The time has come to lay Brexit to rest. Now, finally, we can look inward, as well as outward. We must reassess ourselves, our neighbourhood, and our place in a world order that is shifting fundamentally and irreversibly. We have lost the U.K., but we must not lose ourselves. After any great trauma, whether personal or societal, there comes a time to reassess what we truly are, what fundamentally makes us us.

The genesis of the EU was the Schuman Declaration of 1950, conceived of a very simple notion: that after two devastating world wars, further aggression on this continent could be avoided by pooling sovereignty over the basic materials needed to wage war. This idea germinated, and in an act of great political creativity, the Treaty of Paris was signed and the European Coal and Steel Community – the foundation for all future European integration – was born.

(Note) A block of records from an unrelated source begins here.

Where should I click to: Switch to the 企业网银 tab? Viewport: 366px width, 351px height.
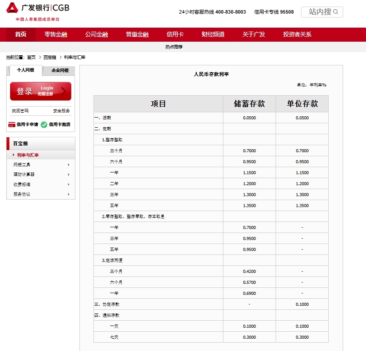(60, 71)
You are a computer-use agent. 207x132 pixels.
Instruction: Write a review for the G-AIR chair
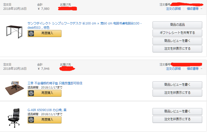point(177,111)
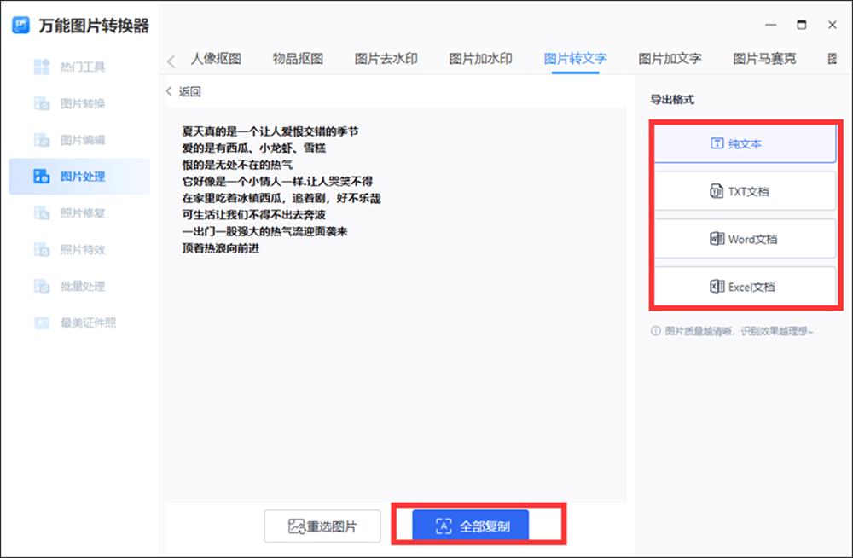This screenshot has width=853, height=558.
Task: Switch to the 图片去水印 tab
Action: click(x=385, y=59)
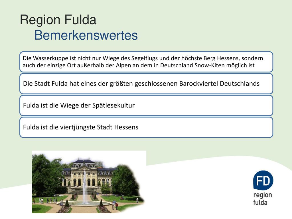Select the 'Region Fulda' title text
Image resolution: width=292 pixels, height=219 pixels.
point(58,20)
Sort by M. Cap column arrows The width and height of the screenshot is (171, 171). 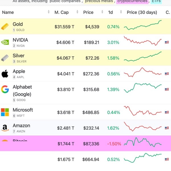(x=77, y=12)
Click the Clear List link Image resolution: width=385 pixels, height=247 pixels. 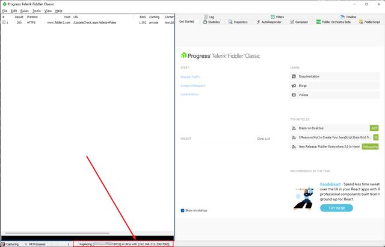263,139
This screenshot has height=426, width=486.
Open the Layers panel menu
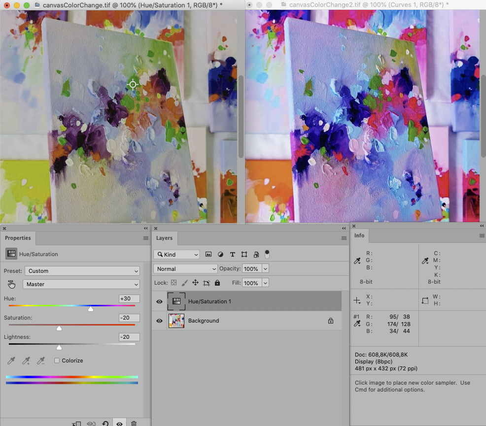pos(344,238)
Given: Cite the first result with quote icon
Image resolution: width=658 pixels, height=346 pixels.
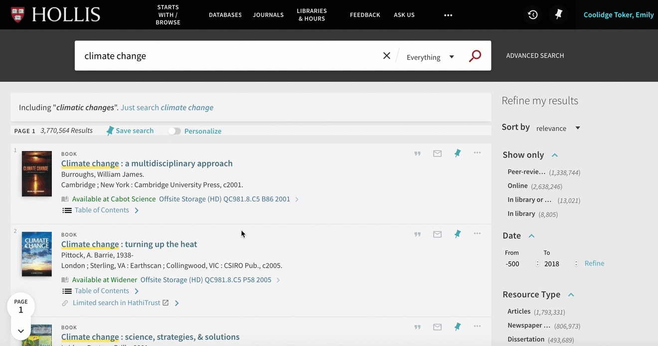Looking at the screenshot, I should tap(417, 154).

European integration then, from its very beginning, has been about more than mere trade and economics. Even today, the EU is more than an internal market, with expansion as the only rational end. The EU is first and foremost a community: a family of nations whose people (though not always their governments) share in a certain set of liberal values. The EU was built as a political project, to ensure peace and to avert war. It has achieved this goal and has grown, despite seemingly insurmountable odds, into the most ambitious and successful experiment of political integration in human history.

A Union of 27 Member States progresses slowly, and every decision requires compromise. Differing economic and fiscal interests threaten to pit north against south, while geopolitical concerns separate east from west. Patience, compromise and solidarity are required from every Member State, with the knowledge that the machine only works when we work together. While compromise is paramount, we can never compromise our unity. Deeper integration is necessary, but the notion of a “two-speed Europe”, comprising a “core of Europe” and a “smaller club”, mooted by President Macron and others, offends our shared unity and solidarity; it insults the very essence and spirit of the European Union. We cannot tolerate a two-speed Europe, any more than we can tolerate two-tier citizenship.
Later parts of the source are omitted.